C’est particulier d’attendre de quelqu’un d’aller voter pour des gens qui l’écrabouillent à longueur d’année. Récemment le débat public sur la fin de vie a été pétri d’eugénisme envers les handis. […] Le contrat social est rompu pour moi depuis longtemps. Par exemple en tant que personne psychiatrisée, ma parole ne vaut rien si demain je porte plainte pour n’importe quel fait de viol, harlèlement. écrit Treize, rappeuse et autrice du livre Charge (2023), “en situation de handicap psychique” selon ses mots, sur son compte instagram en juin 2024.
A lire aussi : Une « mort digne », mais pour qui ? Approche anti-validiste de la loi fin de vie – Les Dévalideuses sur le Blog de Médiapart
Il est douloureux de participer à un système de gouvernance du pays qui méprise ses minorités, se base sur des institutions intrinsèquement dysfonctionnelles.
Nous soutenons l’appel à la mobilisation pour faire gagner le Nouveau Front Populaire et simultanément, nous avons des comptes à demander
Notre rôle, le rôle de la « société civile organisée » comme ils disent, c’est d’être des aiguillons. Nous devons servir de corde de rappel pour obliger les représentants politiques à intégrer nos vies minorisées à leur projet.
Inès Seddiki, fondatrice de Ghett’up et Cécile Duflot, directrice générale Oxfam France, disent bien que la société civile doit mettre la pression sur les responsables politiques qui se disent de gauche. Concernant les candidatures, le programme, et ensuite la mise en œuvre. “On se donne rendez vous tous les mois !” dit Cécile Duflot. [7]Inès Seddiki, fondatrice de Ghett’up et Cécile Duflot, directrice générale Oxfam France, Émission spéciale : face à l’extrême droite, l’urgence de la mobilisation de la société … Continue reading
C’est le moment de faire Front Populaire, de se mobiliser mais c’est le moment aussi d’être exigeant envers les candidat.e.s, envers les programmes !
Sous prétexte de l’urgence il faudrait faire front unique sans un mot plus haut que l’autre ? C’est l’inverse. C’est le moment idéal pour faire son autocritique antiraciste, pour travailler sur les racines des violences contre lesquelles on veut se battre.
Exigeons la reconnaissance des combats des premiers concernés.

_MATÉRIEL FOURNI_:
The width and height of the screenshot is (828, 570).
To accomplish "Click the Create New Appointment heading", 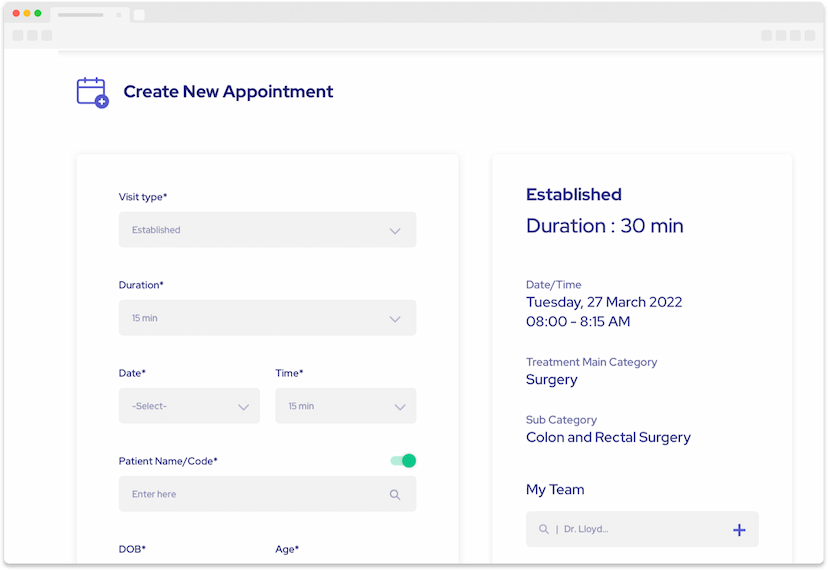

_LISTE DES TÂCHES_:
1 > D'après le texte sur le Nouveau Front Populaire, quel poste occupe Cécile Duflot ?
2 > Donnez une suite au texte sur le Nouveau Front Populaire, en partant de sa dernière phrase.
Le matériel fourni n'a aucun lien avec le texte sur le Nouveau Front Populaire.

_RÉPONSES RÉDIGÉES_:
1 > Elle est directrice générale d'Oxfam France.

2 >
En féministe, nous demandons la reconnaissance des violences sexuelles validistes dans leur spécificité, avec le constat que ces violences sont permises par l’institutionnalisation des personnes handicapées, et par la dépossession de droits que produit le validisme. Cela va de même pour la reconnaissance des violences sexuelles à caractère racistes dans leur spécificité (comme l’agression Patriarcale antisémite de la jeune fille juive à Courbevoie en juin 2024).
Nous demandons l’accessibilité réelle de la vie en société pour toustes, et pour cela que tous les travaux d’accessibilité soient réalisés et que la loi de 2005 cesse de faire l’objet de reports.
Nous demandons le droit garanti à la vie autonome.Pour ce faire, nous demandons la mise en oeuvre d’une réelle politique de désinstitutionnalisation, et la revalorisations des professions du soin, de l’aide à domicile et du care, au sens large, qui sont essentiels et souvent reposent sur des femmes racisées.
Nous demandons l’intégration des luttes antivalidistes dans les projets politiques. Le mot validisme n’est pas encore au programme. De même, les luttes antiracistes, féministes doivent être pleinement adressées, et que les premierEs concernéEs soient impliqués dans les processus de décision les concernant.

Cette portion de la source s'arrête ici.